Retype exactly the lines below, starting with the line that contains "Image resolution: width=1024" and ending with the last line; leave out any pictures.

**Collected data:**

*** Block opens ***

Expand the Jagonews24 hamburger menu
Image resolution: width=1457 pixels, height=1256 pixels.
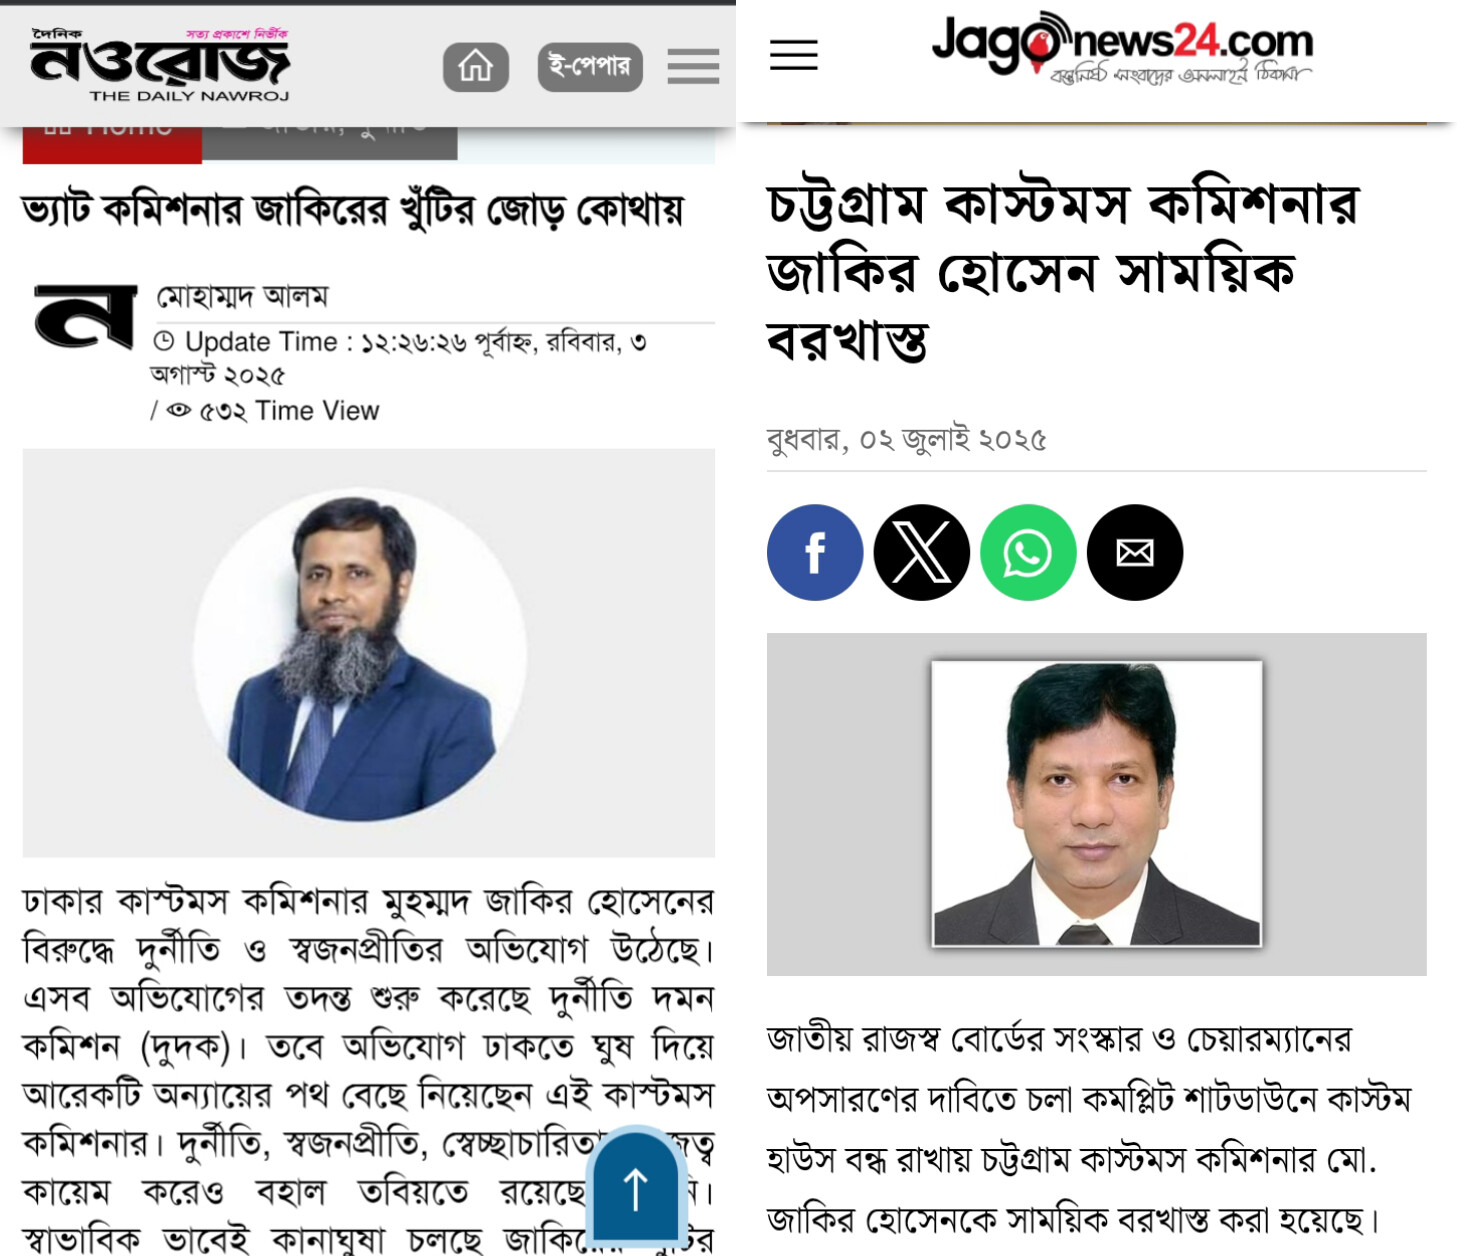tap(794, 55)
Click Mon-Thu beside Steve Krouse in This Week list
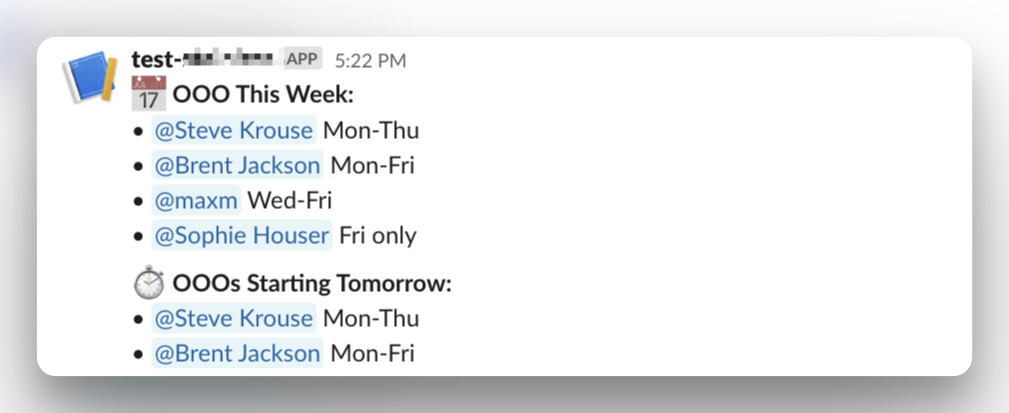 point(371,130)
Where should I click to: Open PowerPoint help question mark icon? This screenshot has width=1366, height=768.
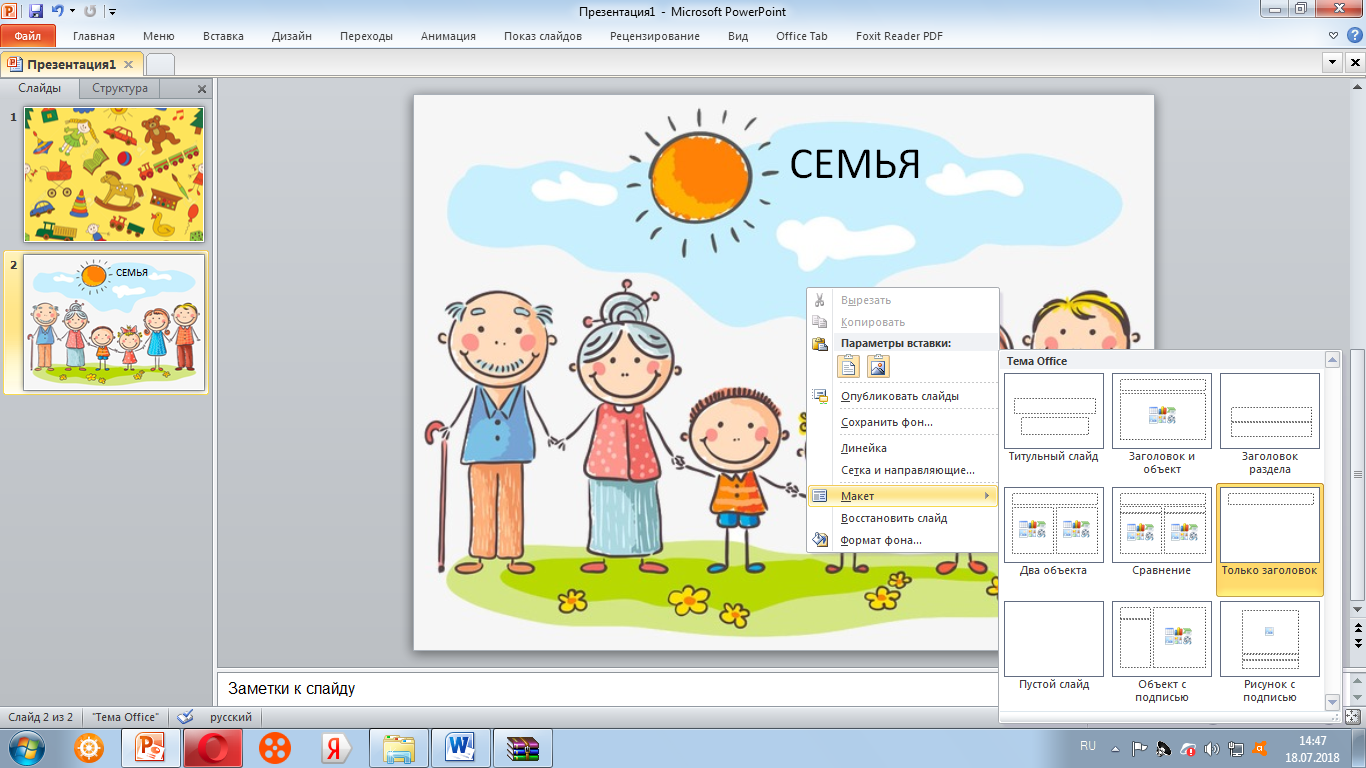pos(1355,36)
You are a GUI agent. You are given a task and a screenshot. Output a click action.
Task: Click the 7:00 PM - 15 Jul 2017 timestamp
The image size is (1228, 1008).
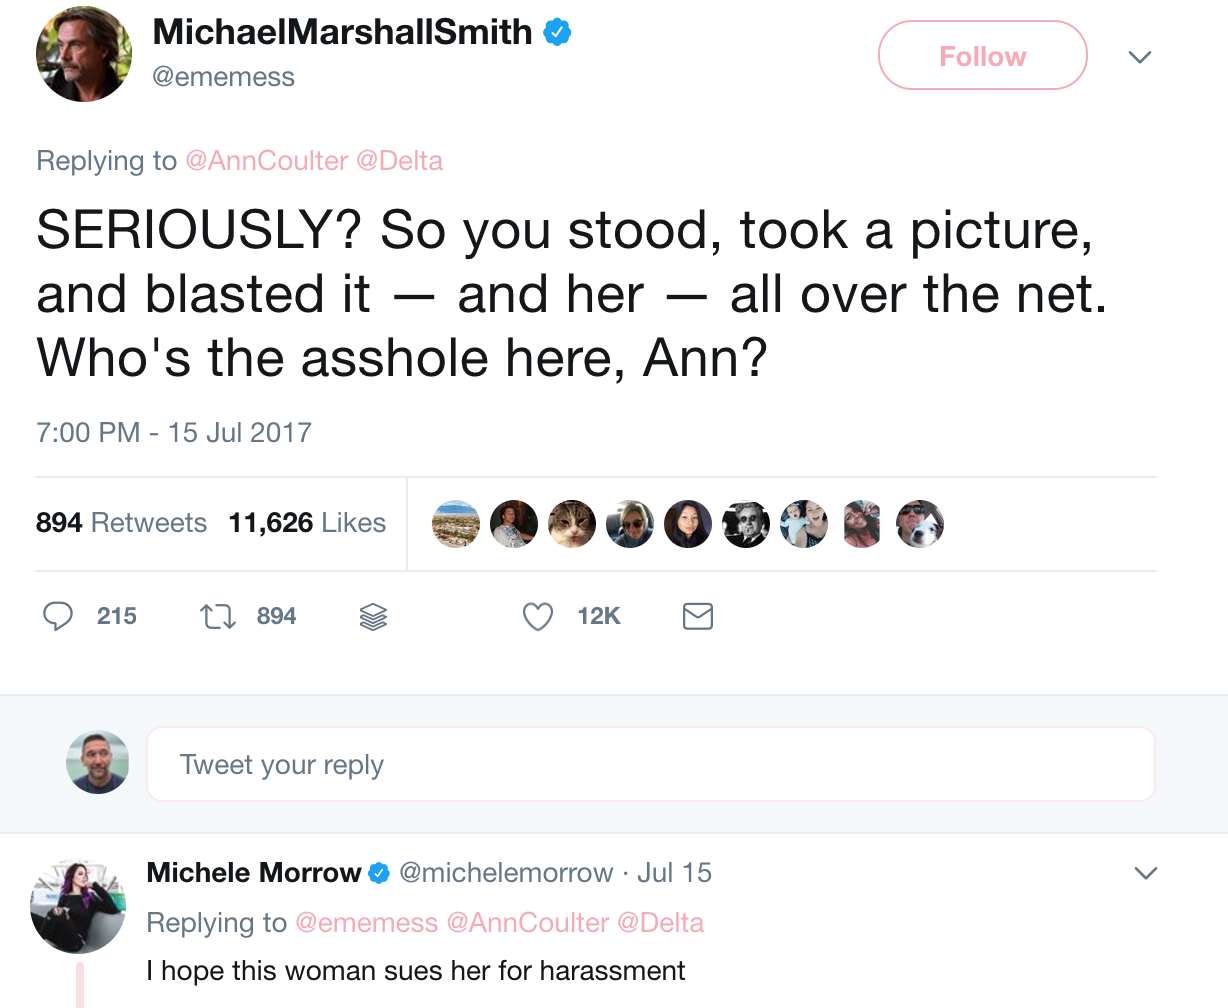click(174, 433)
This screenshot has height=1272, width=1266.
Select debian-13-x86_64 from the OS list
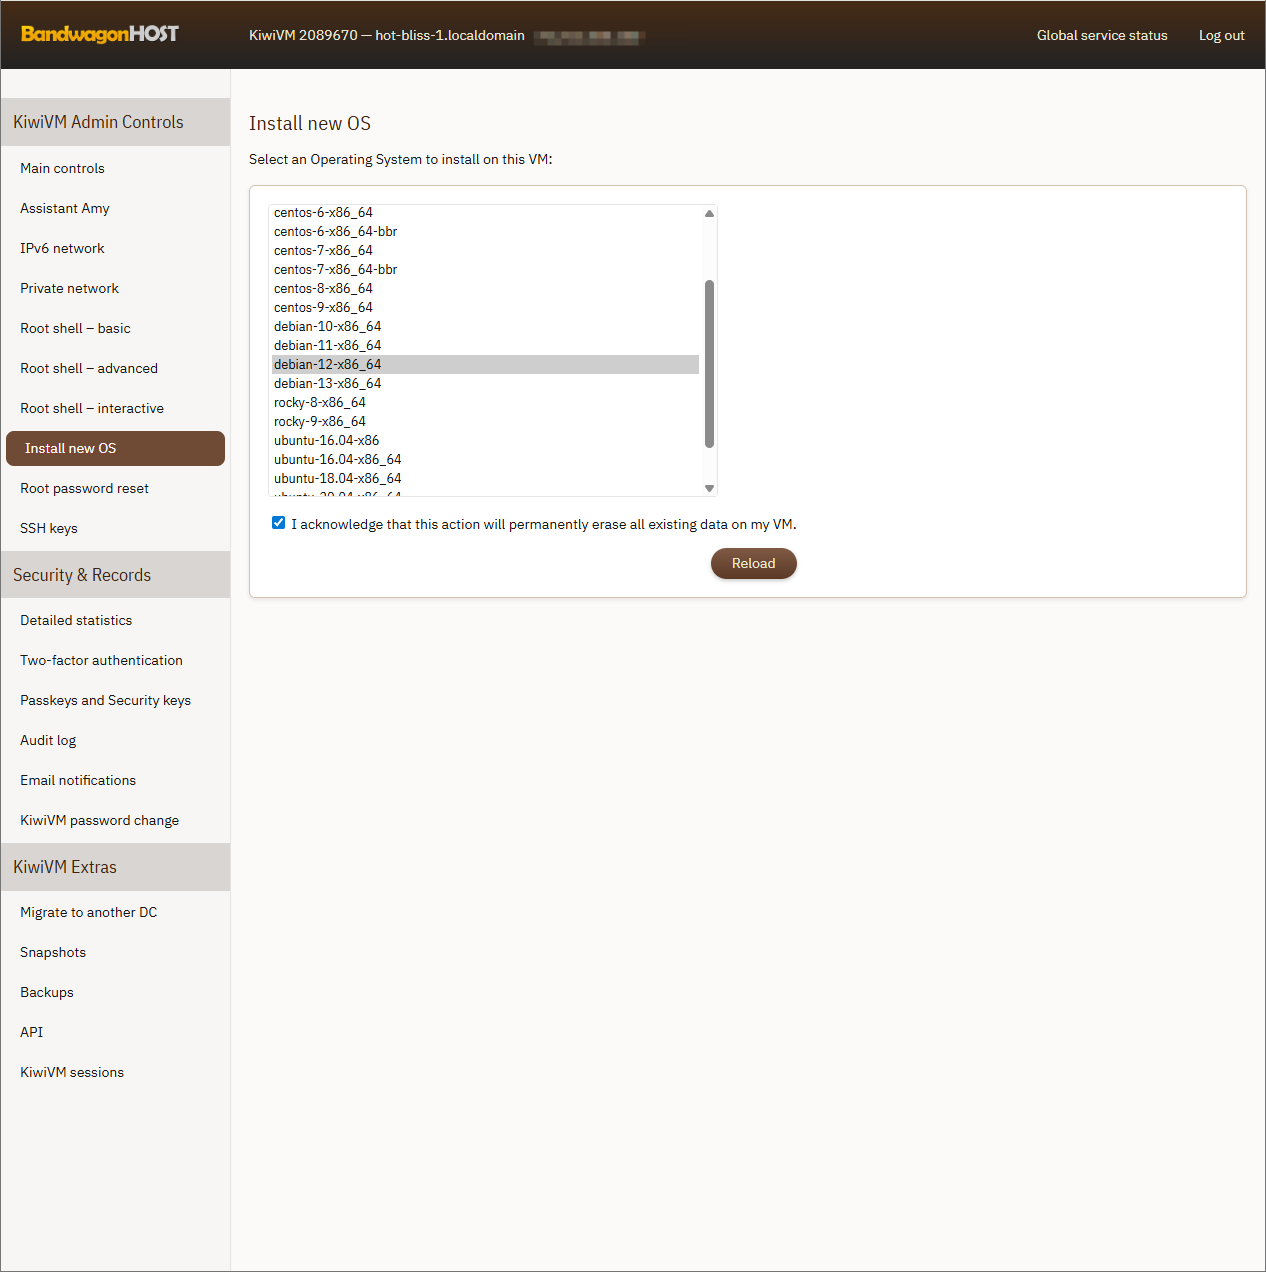tap(327, 384)
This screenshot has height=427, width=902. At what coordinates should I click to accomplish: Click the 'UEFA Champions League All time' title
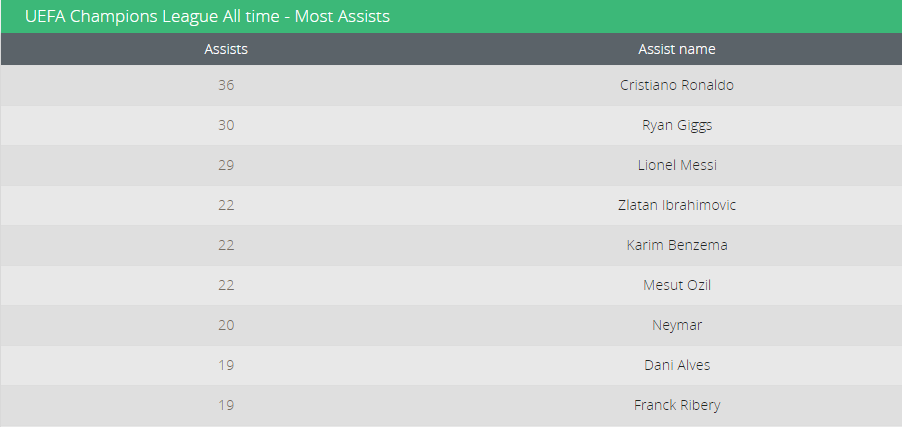pyautogui.click(x=207, y=17)
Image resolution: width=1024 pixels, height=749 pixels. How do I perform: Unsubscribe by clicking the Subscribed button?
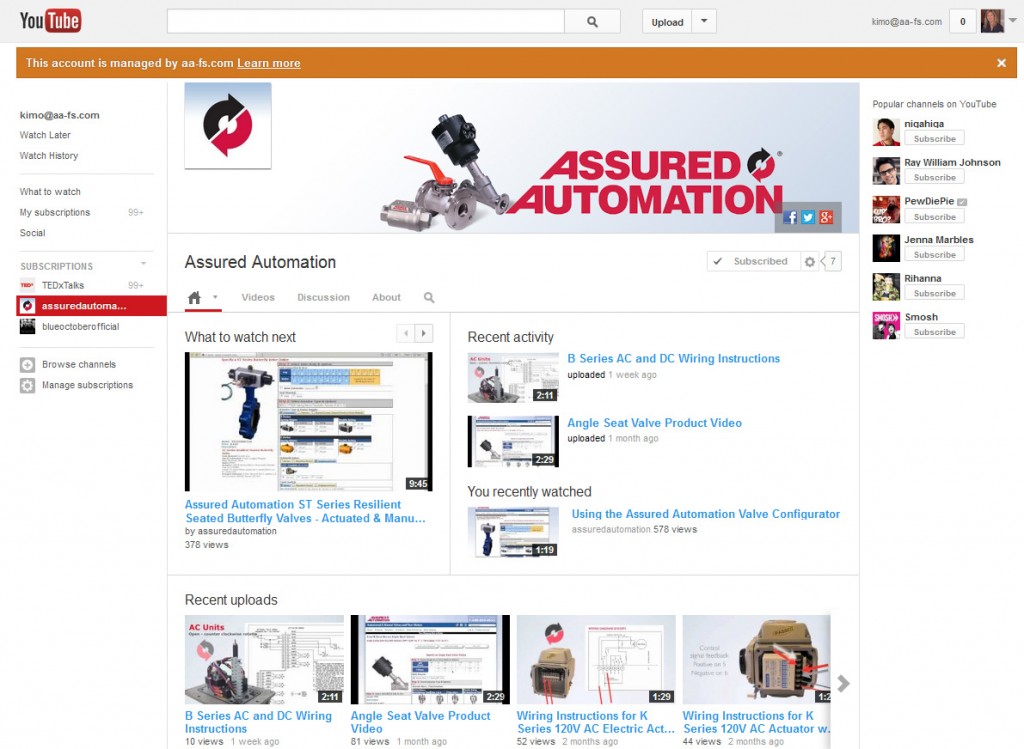click(x=753, y=260)
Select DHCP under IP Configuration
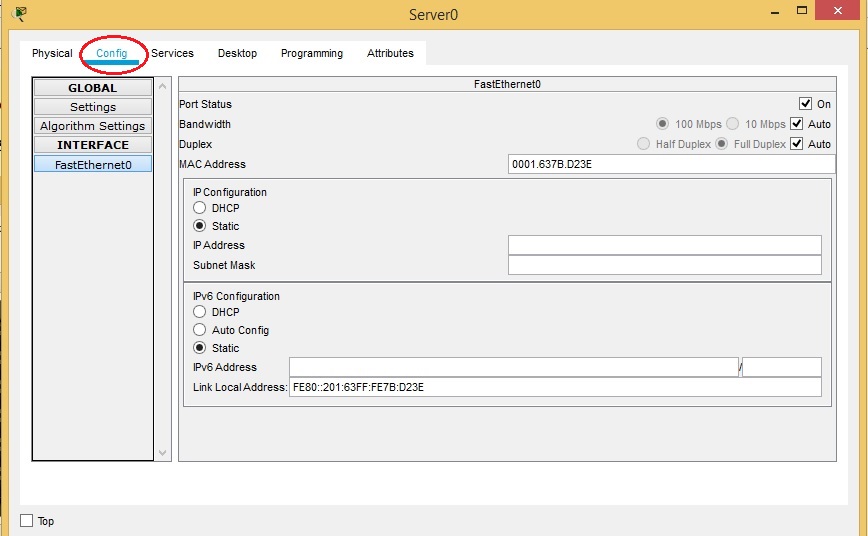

*** Block closes ***

**SOLUTION:**
Image resolution: width=1024 pixels, height=749 pixels. How do I perform: Unsubscribe by clicking the Subscribed button?
click(x=753, y=260)
Select DHCP under IP Configuration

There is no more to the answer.